**Task requirements:**
Print the records exactly and in full, please; the pictures stay out.

#### Supplied information ####

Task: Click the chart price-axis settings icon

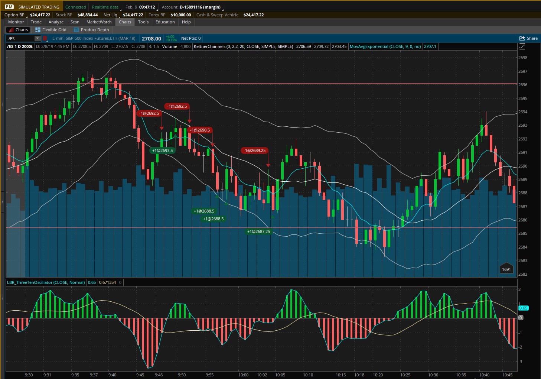Action: pos(522,46)
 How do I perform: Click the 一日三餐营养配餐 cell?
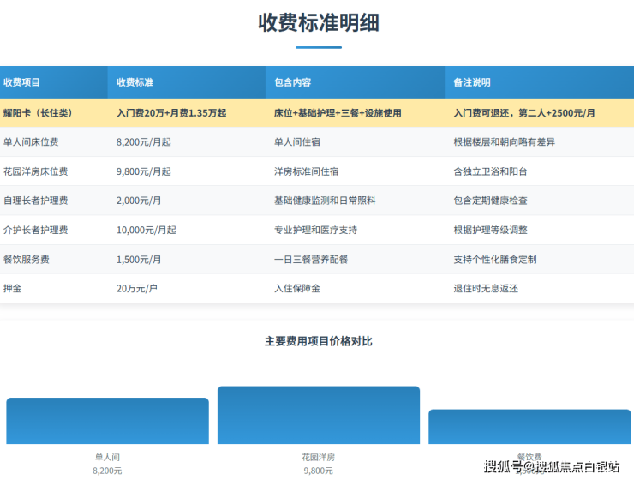(x=314, y=259)
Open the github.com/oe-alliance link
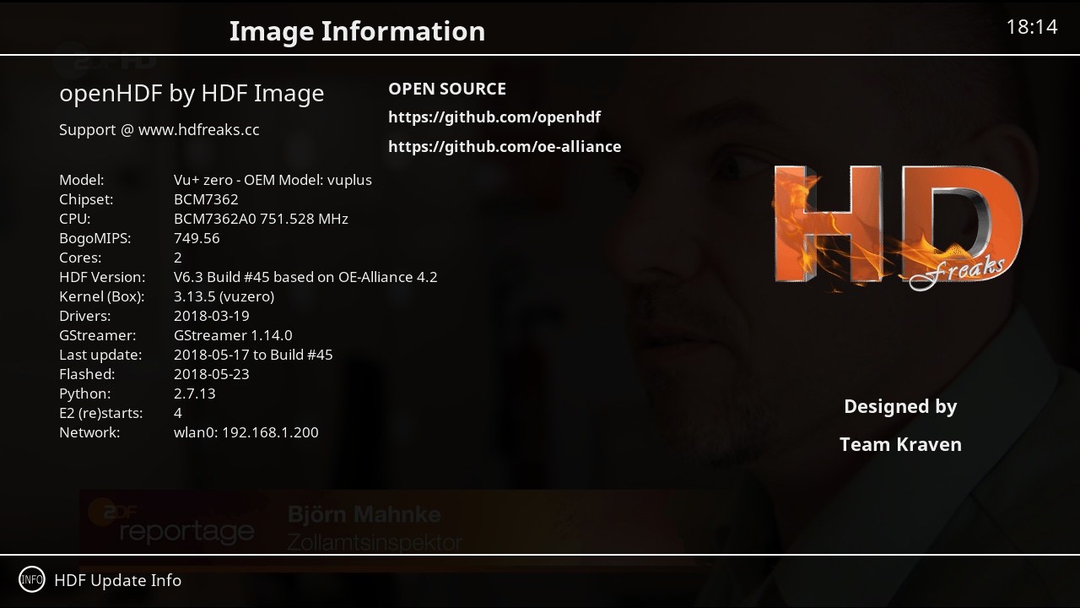 (505, 147)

####

**Written response:**
Task: Click the chart price-axis settings icon

Action: pos(522,46)
 How do I perform: Click the 一日三餐营养配餐 cell?
(x=314, y=259)
Open the github.com/oe-alliance link
 (505, 147)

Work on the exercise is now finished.